Finally, individuals who were considering cutting back/leaving endorsed lower levels of extraversion and this was found to be a significant predictor of employment status. Individuals also reported higher levels of neuroticism. As stated earlier, this synergistic combination of high neuroticism and low extraversion has been described as the “Type D or Distressed” personality. The finding that the considering group fits this pattern and report more depression and anxiety raises concern that such individuals may have significant health and social risks in addition to being at risk for unemployment. The fact that they are considering leaving work may be a red flag for graver concerns and potentially poorer overall prognosis. Moreover, given the impact unemployment can have on health and overall quality of life, these individuals are vulnerable to further mental and physical decline once out of work. It is thus imperative that these factors be assessed when individuals are in the process of making work determinations.

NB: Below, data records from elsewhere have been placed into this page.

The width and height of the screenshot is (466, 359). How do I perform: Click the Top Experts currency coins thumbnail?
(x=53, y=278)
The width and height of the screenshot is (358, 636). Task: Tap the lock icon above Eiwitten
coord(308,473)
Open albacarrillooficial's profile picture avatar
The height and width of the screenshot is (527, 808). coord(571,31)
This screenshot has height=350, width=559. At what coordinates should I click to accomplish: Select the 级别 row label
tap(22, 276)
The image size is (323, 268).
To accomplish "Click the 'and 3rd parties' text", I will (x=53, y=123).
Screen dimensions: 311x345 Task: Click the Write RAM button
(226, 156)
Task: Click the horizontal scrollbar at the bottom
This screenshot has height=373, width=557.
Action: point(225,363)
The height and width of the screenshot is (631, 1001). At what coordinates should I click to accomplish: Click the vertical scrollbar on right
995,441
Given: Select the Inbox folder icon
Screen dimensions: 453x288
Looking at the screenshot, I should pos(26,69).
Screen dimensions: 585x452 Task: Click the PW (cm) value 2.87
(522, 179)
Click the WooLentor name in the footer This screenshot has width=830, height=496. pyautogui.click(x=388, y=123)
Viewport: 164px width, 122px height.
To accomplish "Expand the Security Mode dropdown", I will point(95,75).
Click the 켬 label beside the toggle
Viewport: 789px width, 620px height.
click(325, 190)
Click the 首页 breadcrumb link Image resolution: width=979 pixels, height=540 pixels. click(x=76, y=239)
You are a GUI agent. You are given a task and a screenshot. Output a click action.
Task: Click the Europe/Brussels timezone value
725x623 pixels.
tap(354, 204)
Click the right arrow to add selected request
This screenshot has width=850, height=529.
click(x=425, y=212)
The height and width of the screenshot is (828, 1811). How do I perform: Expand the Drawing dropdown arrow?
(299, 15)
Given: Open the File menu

While these preliminary data are certainly compelling, there are certain limitations that temper the conclusions from this study. For one, a larger sample size is preferable. Given that this work is only preliminary, we suspect that once a larger sample of “considering” individuals are identified we will be able to not only obtain larger effect sizes, but will be able to model these factors in a more comprehensive manner to derive odds ratios for these constructs. Given the small sample at this time, we also do not have variability in disease course. In fact, all 40 participants have a relapsing-remitting course. Inclusion of individuals with a progressive course would render study findings more generalizable. Related to this is the lack of a measure of disease severity such as the Expanded Disability Status Scale (EDSS). Given that this was a national survey study, we have to rely on patients’ neurologists to supply relevant medical information. Many did not report doing an EDSS or when done, may have been too far from the date of study to be reliable. Finally, we do not have cognitive test data on those individuals that we did not see in person. Given the proven validity of the Symbol Digit Modalities Test (SDMT) as the sole measure consistently predicting employment status [18] we have revised the study to now include an online version of the SDMT and expect that such data will greatly enhance this study.

In sum, the preliminary data of this study sheds light on the fact that there are a multitude of factors that need to be taken into account when making important decisions regarding employment in MS. These factors are certainly not limited to demographics and disease variables, despite them being the most studied to date. Further investigations should include more person-specific factors – both for identifying factors accountable for leaving as well as maintaining employment. For instance, based on present findings, the use of humor as a means of coping may be serving as a buffer and helping people manage their illness and stay employed. Thus, it may be beneficial to incorporate the use of humor and similar positive means of coping into therapeutic interventions. It is also hoped that these study findings alert practitioners to the importance of assessing these factors in practice when making decisions with their patients regarding work. Having an open dialogue regarding these factors and their potential contribution to work difficulty seems just as necessary as discussing disease factors. Effective communication of such may also result in more appropriate interventions and in turn, maintenance of employment and subsequent quality of life, which is the ultimate goal.

Conflict of interest

The authors have no conflict of interest or disclosures pertaining to this manuscript.

Funding

This work was funded by the National Institutes of Health NCMRR K23HD069494.